◆ **Document text**
A review of key evidence on the effects of air pollution, drawing from more than 35,000 studies in the last 10 years, has detailed the ways it causes harm from pre-birth to old age.

The researchers, from Imperial College London’s Environmental Research Group, said particulate matter (PM2.5) and nitrogen dioxide (NO2) are particularly harmful – both of which come from vehicle exhausts.

There is no evidence to identify a threshold where PM2.5 does no harm and even people living in the least polluted suburbs of London are still being affected, they said.

There is also an urgent need to incorporate population vulnerability in air pollution priorities

Imperial College London study

The authors wrote: “While headline figures on the health impact of air pollution focus on the equivalent number of premature deaths, the wider impacts are hiding in plain sight in the contribution of air pollution to the burden of chronic diseases.

“These affect our quality of life and have a large cost to society through additional health and social care costs, as well our ability to learn, work and contribute to society.”

During pregnancy, air pollution harms foetal development and can cause low birth weight, miscarriages and a low sperm count in men.

In children, it can stunt lung growth, cause asthma and affect blood pressure, cognitive abilities and mental health.

In adulthood, it makes early death more likely through multiple chronic illnesses, cancer and strokes.

“Perhaps, the most important new finding is evidence related to both the impact of air pollution on brain health, including mental health and dementia, and early life impacts that could lead to future health burdens within the population,” the authors wrote.

“Both represent significant, but currently unquantified costs to society and the economy.”

Ella Adoo-Kissi-Debrah was the first person to have air pollution listed as a cause of death for an individual person in the UK.

She died in 2013 at the age of nine after suffering an asthma attack brought on by inhaling traffic fumes.

Public Health England estimated that up to 43,000 people a year are dying in the UK because of air pollution and that it could cost the country as much as £18.6 billion by 2035 unless action is taken.

The authors of the current research said: “Policies should be aimed at reducing the accumulating harm from air pollution and the health degradation, in addition to protecting people who have become vulnerable to current pollution concentrations.”

The work was commissioned by the Greater London Authority and drew heavily on findings from the World Health Organisation, the UK Committee on the Medical Effects of Air Pollution, the Royal College of Physicians, the Health Effects Institute, and the International Agency for Research on Cancer.

◆ **Given data**
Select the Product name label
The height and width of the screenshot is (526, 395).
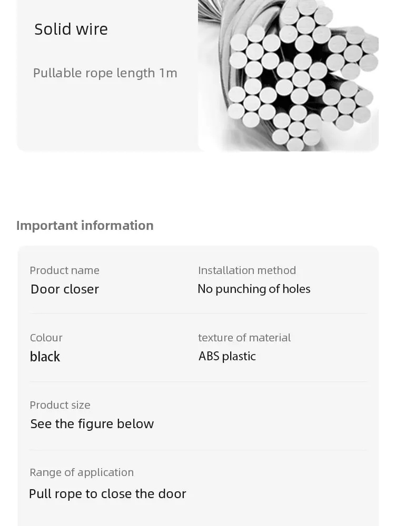point(64,270)
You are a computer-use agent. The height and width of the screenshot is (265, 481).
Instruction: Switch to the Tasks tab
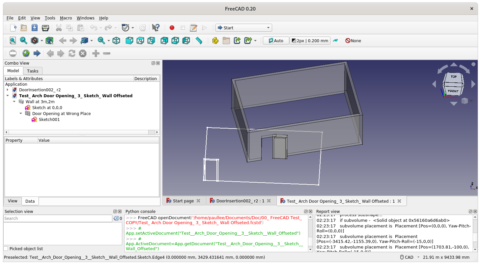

◆ **Task to complete**
In the air pollution text above, rewrite the paragraph beginning "The work was commissioned" as a bulleted list.

◆ **Response to the exercise**
- Commissioned by: the Greater London Authority
- Drew heavily on findings from:
  - the World Health Organisation
  - the UK Committee on the Medical Effects of Air Pollution
  - the Royal College of Physicians
  - the Health Effects Institute
  - the International Agency for Research on Cancer